▸ **CONSIGNA 1**
Reescribe de forma más breve el párrafo del texto sobre el fin de las utopías que empieza con "Uno de los efectos más palpables", conservando sus ideas principales.

▸ **TEXTO**
────────────────────
IV.- EL FIN DE LAS UTOPIAS

    Estamos sin embargo -y añadiré, por fortuna- ante una situación por completo diferente. No es de extrañar que todavía algunos, de profunda mentalidad conservadora, se empeñen por defender lo que ya prácticamente no existe; no hay que asombrarse de que muchas personas sientan una especie de vacío ideológico, de falta de horizontes, de ansiedad ante el cambio. Tanto los profesores que se han pasado una vida repitiendo los viejos textos de Marx como los burócratas de la OTAN, por ejemplo, deben sentir que el mundo vacila bajo sus pies, que desaparecen las certezas que dieron sentido a su existencia. Pero el cambio es la vida misma, la palpable afirmación del tiempo, y este cambio sin duda traerá un aire refrescante capaz de oxigenar a nuestras ciencias sociales.

    Uno de los efectos más palpables del fin de ese mundo bipolar en el que vivimos durante tantos años, será la gradual pero segura desaparición de una bipolaridad del pensamiento que -creo- en nada nos favoreció. El habitar un universo que se dividía inevitablemente entre "ellos" y "nosotros", el saber que esa frontera intelectual era paralela a una línea divisoria señalada por misiles nucleares, nos situó a todos en un contexto de confrontación semejante al de una economía de guerra. Al efecto ya mencionado en el punto anterior habría que sumarle efectos paralelos, aunque sin duda menos marcados, en todas las corrientes de pensamiento existentes, en todos o casi todos los ámbitos de reflexión. Porque en nada se estimula el pensamiento libre cuando a priori se establecen barreras y campos de pertenencia y, sin auténtica libertad para reflexionar, la crítica corre el riesgo de ser secuestrada o desvirtuada por completo.
────────────────────
▸ **FRAGMENTOS DE ENTRADAS**
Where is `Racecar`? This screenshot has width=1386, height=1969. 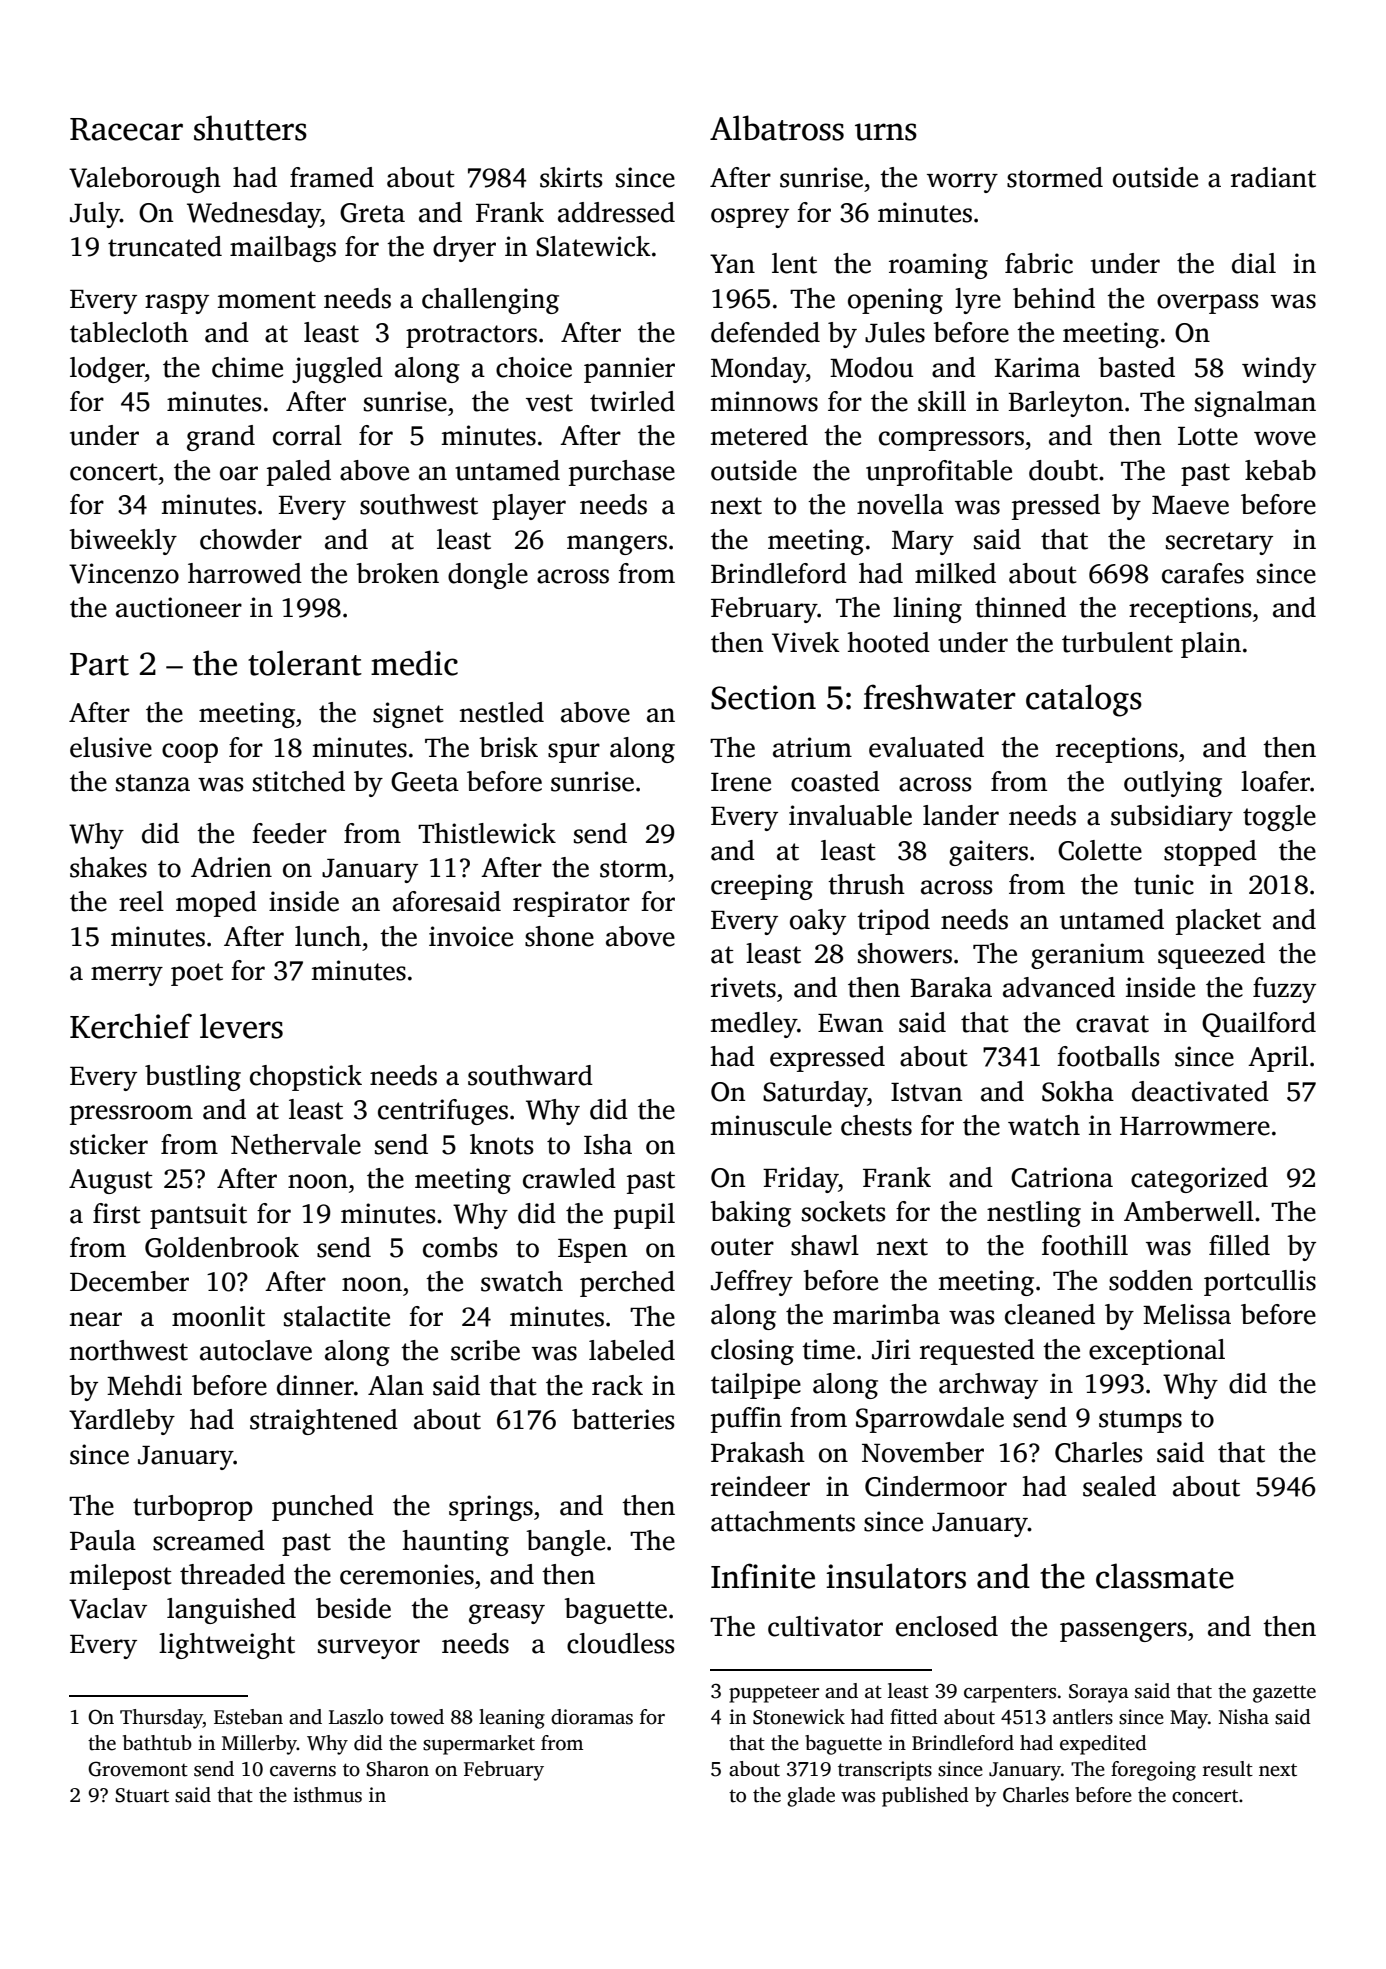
────────────────────
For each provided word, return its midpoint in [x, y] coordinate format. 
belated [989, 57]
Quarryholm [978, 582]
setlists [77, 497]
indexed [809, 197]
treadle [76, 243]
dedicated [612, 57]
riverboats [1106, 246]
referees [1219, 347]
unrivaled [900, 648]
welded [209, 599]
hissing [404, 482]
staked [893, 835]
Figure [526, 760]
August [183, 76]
────────────────────
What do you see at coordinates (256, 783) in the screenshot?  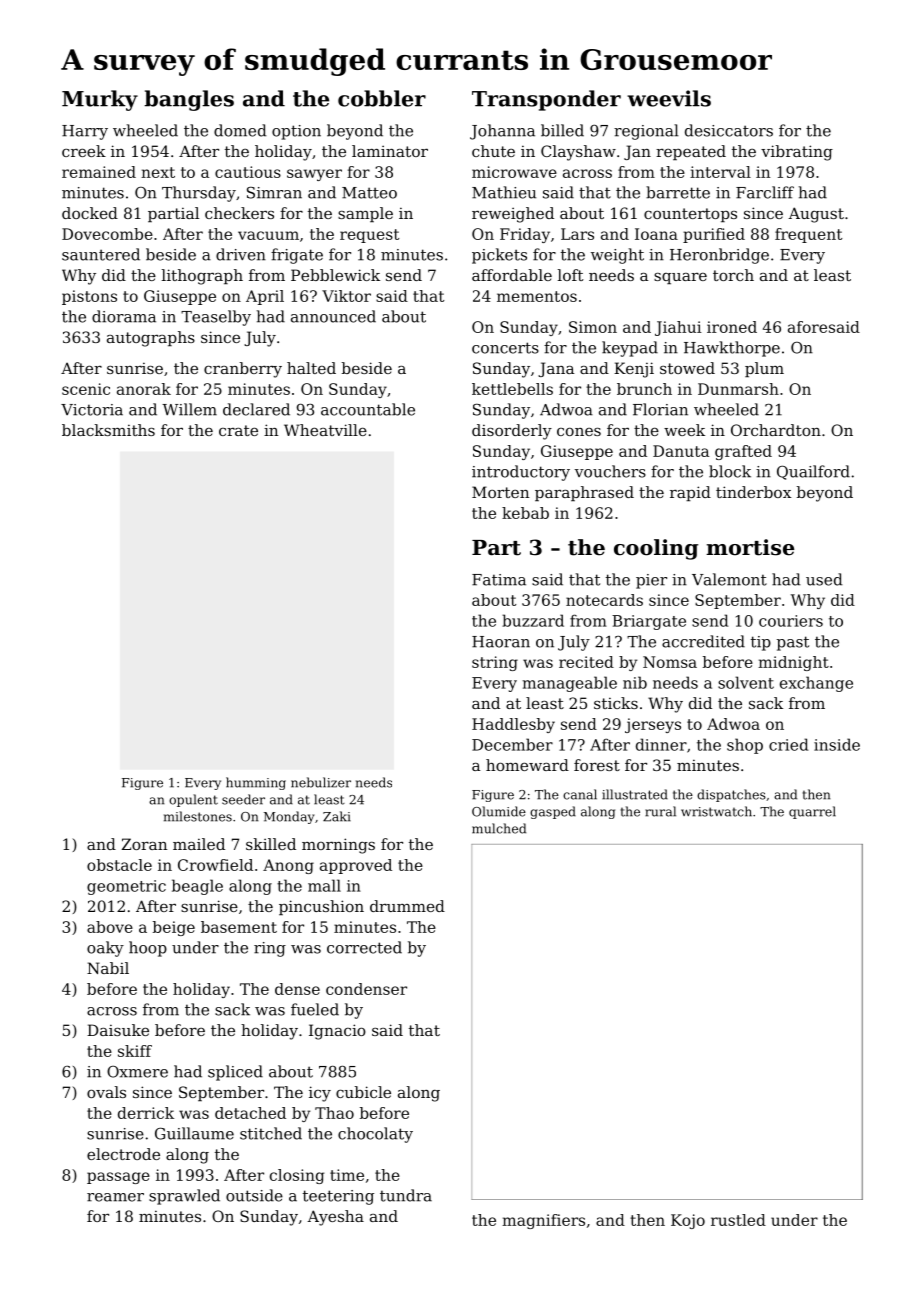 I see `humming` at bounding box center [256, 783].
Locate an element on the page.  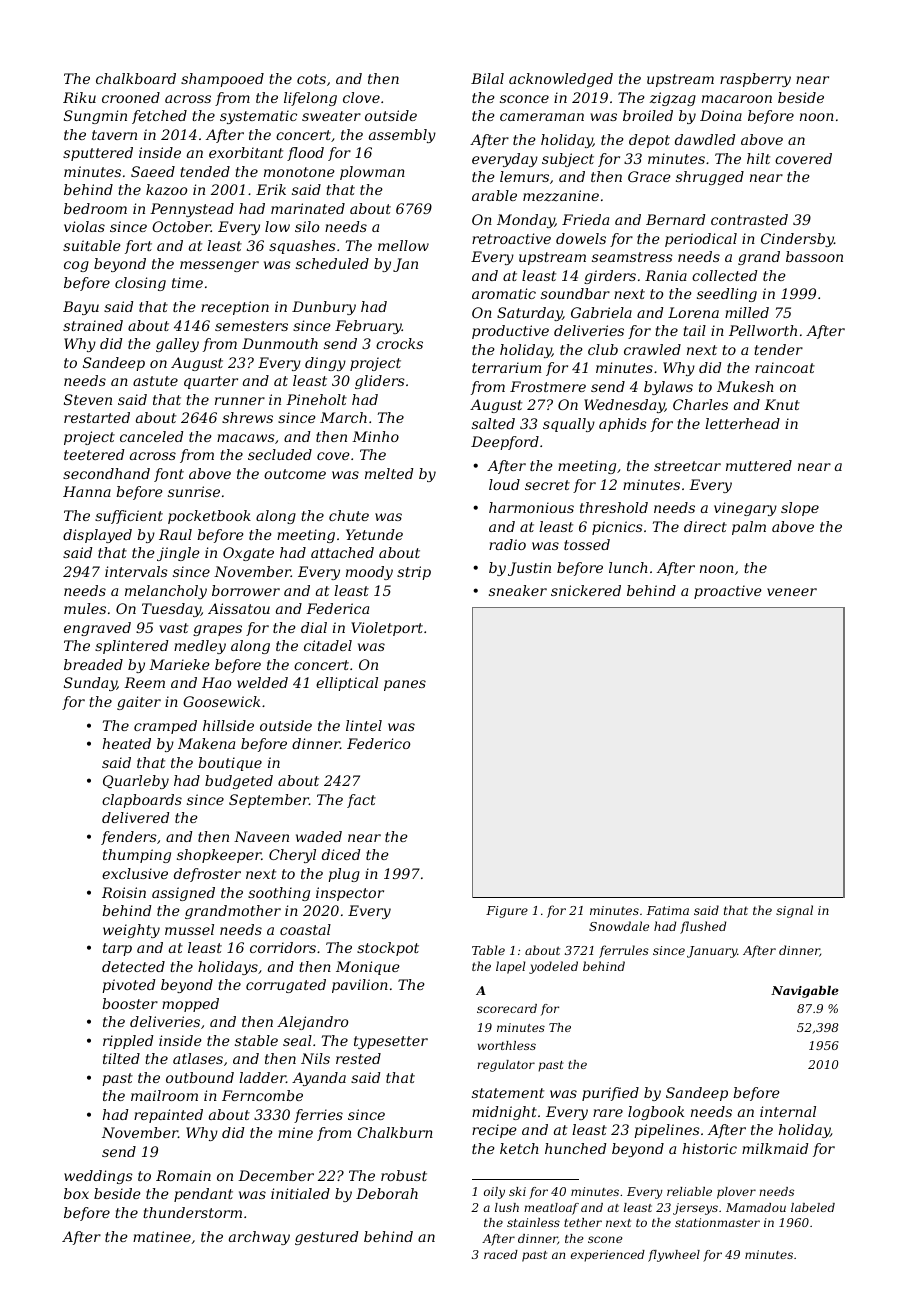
────────────────────
▸ **CONSIGNA 2**
Actualiza las entradas desde la línea que contiene "dedicated [612, 57]" hasta la línea que contiene "August [183, 76]", ambas incluidas, y cambia "hissing" por "humming". Devuelve solo esas líneas, sin ningún otro cambio.

▸ **RESPUESTA 1**
El fin del mundo bipolar traerá la desaparición gradual pero segura de una bipolaridad del pensamiento que no nos favoreció. Vivir en un universo dividido entre "ellos" y "nosotros", con una frontera intelectual paralela a la marcada por misiles nucleares, nos puso en un contexto de confrontación parecido al de una economía de guerra. A esto se suman efectos menos marcados en casi todas las corrientes de pensamiento y ámbitos de reflexión. Las barreras y los campos de pertenencia fijados de antemano no estimulan el pensamiento libre, y sin libertad para reflexionar la crítica puede ser secuestrada o desvirtuada.

▸ **RESPUESTA 2**
dedicated [612, 57]
riverboats [1106, 246]
referees [1219, 347]
unrivaled [900, 648]
welded [209, 599]
humming [404, 482]
staked [893, 835]
Figure [526, 760]
August [183, 76]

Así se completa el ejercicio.